## Work to complete
Recast the lines below as a JSON list of strings, one string per line, skipping blank lines. Leave the pictures out of your answer.

(Pointing records for screenshots and pages)

──────

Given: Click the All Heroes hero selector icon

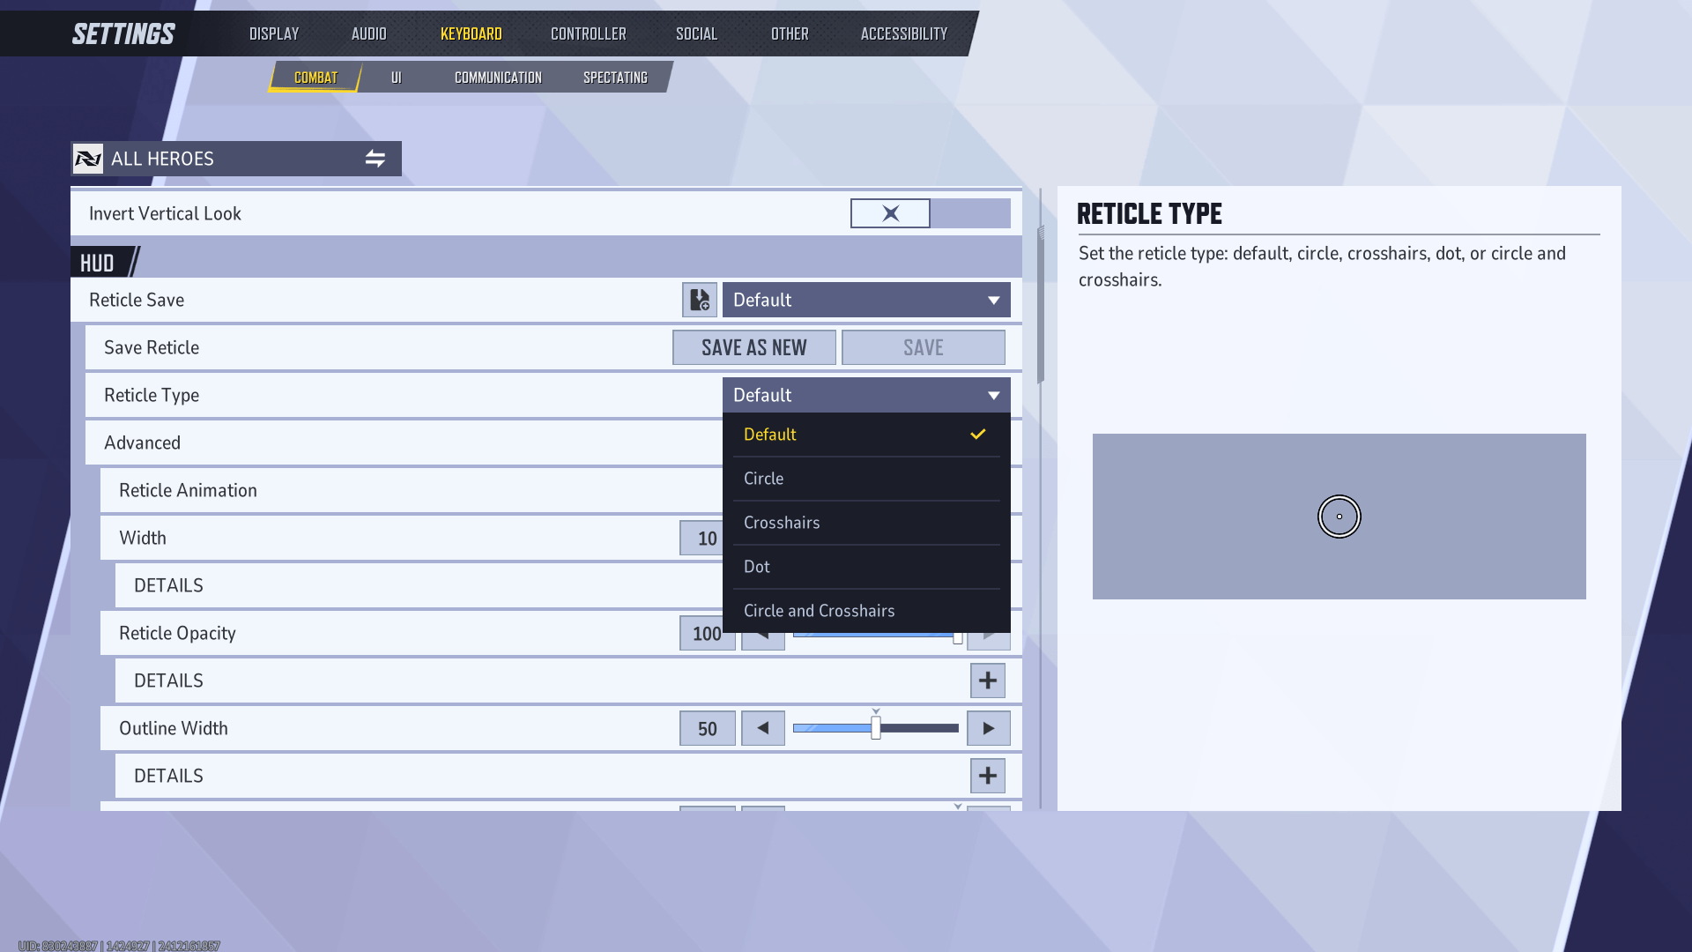Looking at the screenshot, I should pyautogui.click(x=87, y=158).
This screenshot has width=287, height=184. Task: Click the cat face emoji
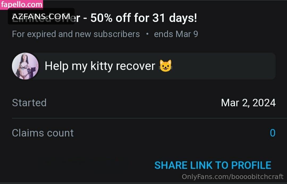pos(166,66)
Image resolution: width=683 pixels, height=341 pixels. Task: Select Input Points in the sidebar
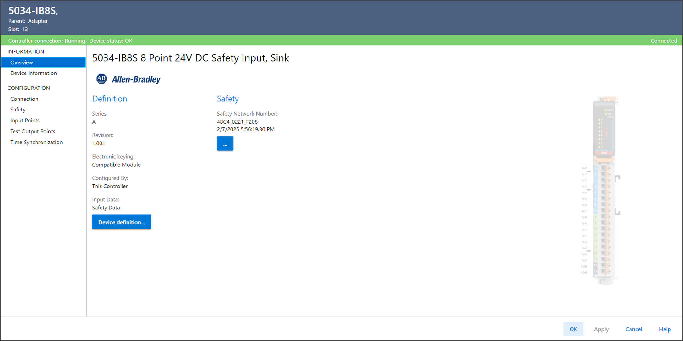pyautogui.click(x=25, y=121)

──────

## Answer below
[
  "Given: Click the All Heroes hero selector icon",
  "Looking at the screenshot, I should pyautogui.click(x=87, y=158).",
  "This screenshot has width=287, height=184. Task: Click the cat face emoji",
  "pos(166,66)",
  "Image resolution: width=683 pixels, height=341 pixels. Task: Select Input Points in the sidebar",
  "pyautogui.click(x=25, y=121)"
]